Michael Gilio’s Kwik Stop–showing again this week at the Chicago International Film Festival–is a quirky no-budget American independent feature made by a Chicago actor. It’s framed by emblematic yet enigmatic shots, beginning with a high-angle shot of a sloppily overflowing Slushee machine and ending with a low-angle shot of a mobile representing the solar system that hovers over an infant’s cradle. In between these significant yet cryptic bookends, what transpires in terms of genre, tone, style, character, and narrative focus is shifting and ambiguous–just as much of the world around me these days seems to be. I’m not sure whether a shifting, ambiguous world is a good or a bad thing, and I’m equally stumped as to whether Kwik Stop is a good or a bad movie. I’m inclined to say good because I like to be stumped by movies, though I know plenty of people feel otherwise. The film has no distributor, and things being what they are, it may never get one–so Wednesday night at Landmark’s Century Centre may be your last chance to see it.

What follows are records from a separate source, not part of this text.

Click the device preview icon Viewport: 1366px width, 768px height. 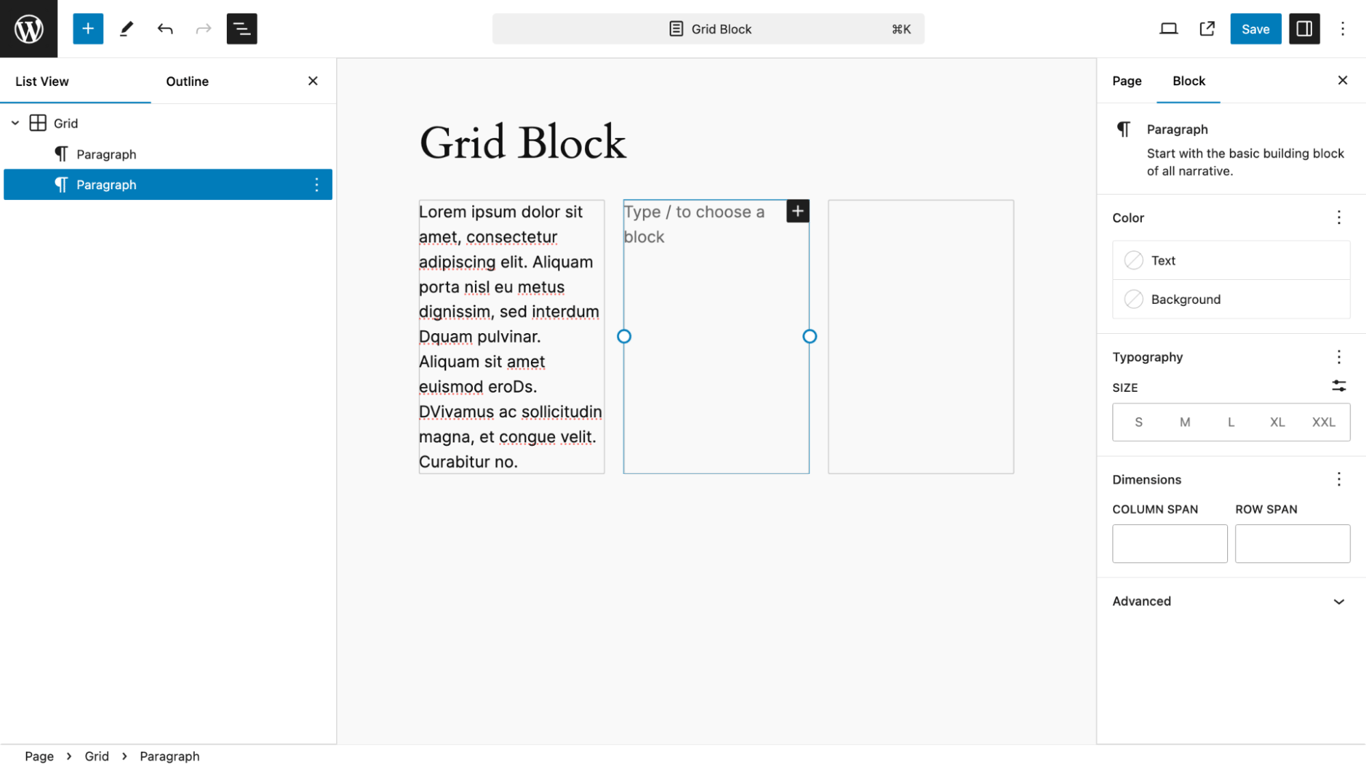pos(1168,28)
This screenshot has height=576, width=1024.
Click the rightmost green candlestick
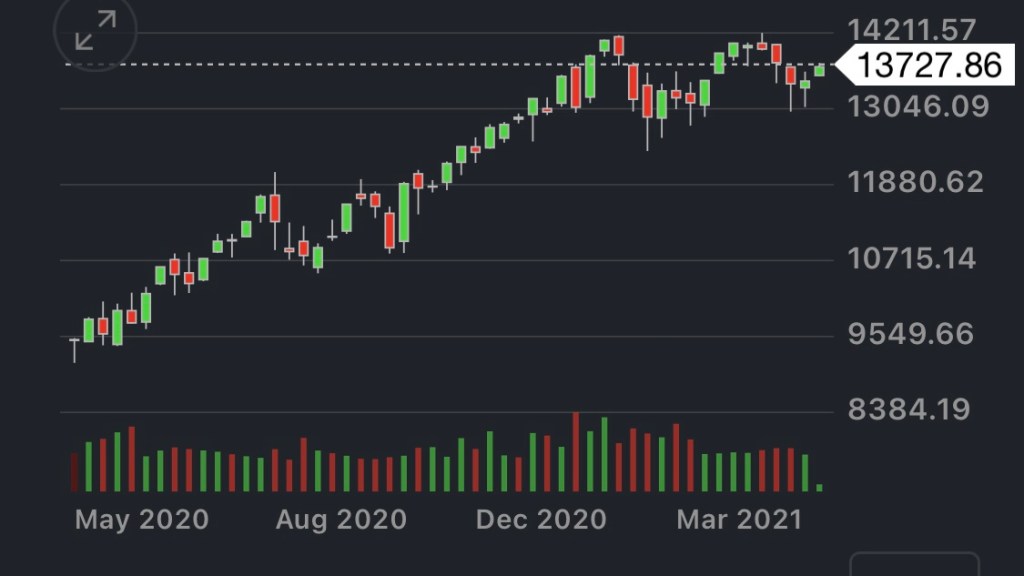coord(819,70)
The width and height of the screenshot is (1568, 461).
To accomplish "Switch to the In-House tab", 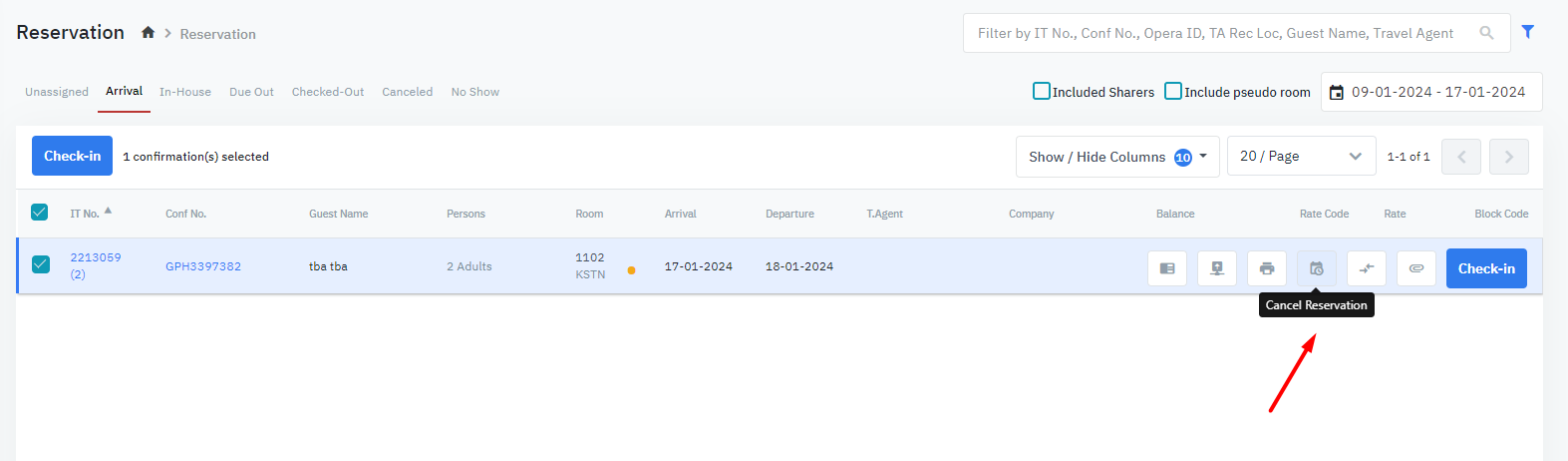I will pyautogui.click(x=185, y=92).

Not knowing where the world is going can create contradictory impulses: a desire for terra firma, which usually means a retreat to familiar standbys, or an appetite for exploration and adventure. According to Hollywood journalist Bernard Weinraub, reporting on the latest industry wisdom in the September 16 New York Times, explosions and hijackers are now out and wholesome family dramas and “escapist comedies” are back in, though it’s not clear they were ever out. It’s hard to know what’s more grotesque about this story–that suits were already planning what kinds of movies to develop five days after the terrorist attack, before it was even clear what had happened, or the demented rationales they proposed for their choices. (Weinraub seemed somewhat demented himself when he identified Dr. Zhivago and the Sound of Music as “escapist movies” of the past and The Graduate as reflecting the “darker” realities that accompanied the war in Vietnam.) Yet there was also a genuine poignance in the fear expressed by the suits’ desire to set the clock back 40 or 50 years–a desire that making or seeing a movie like Kwik Stop has no truck with.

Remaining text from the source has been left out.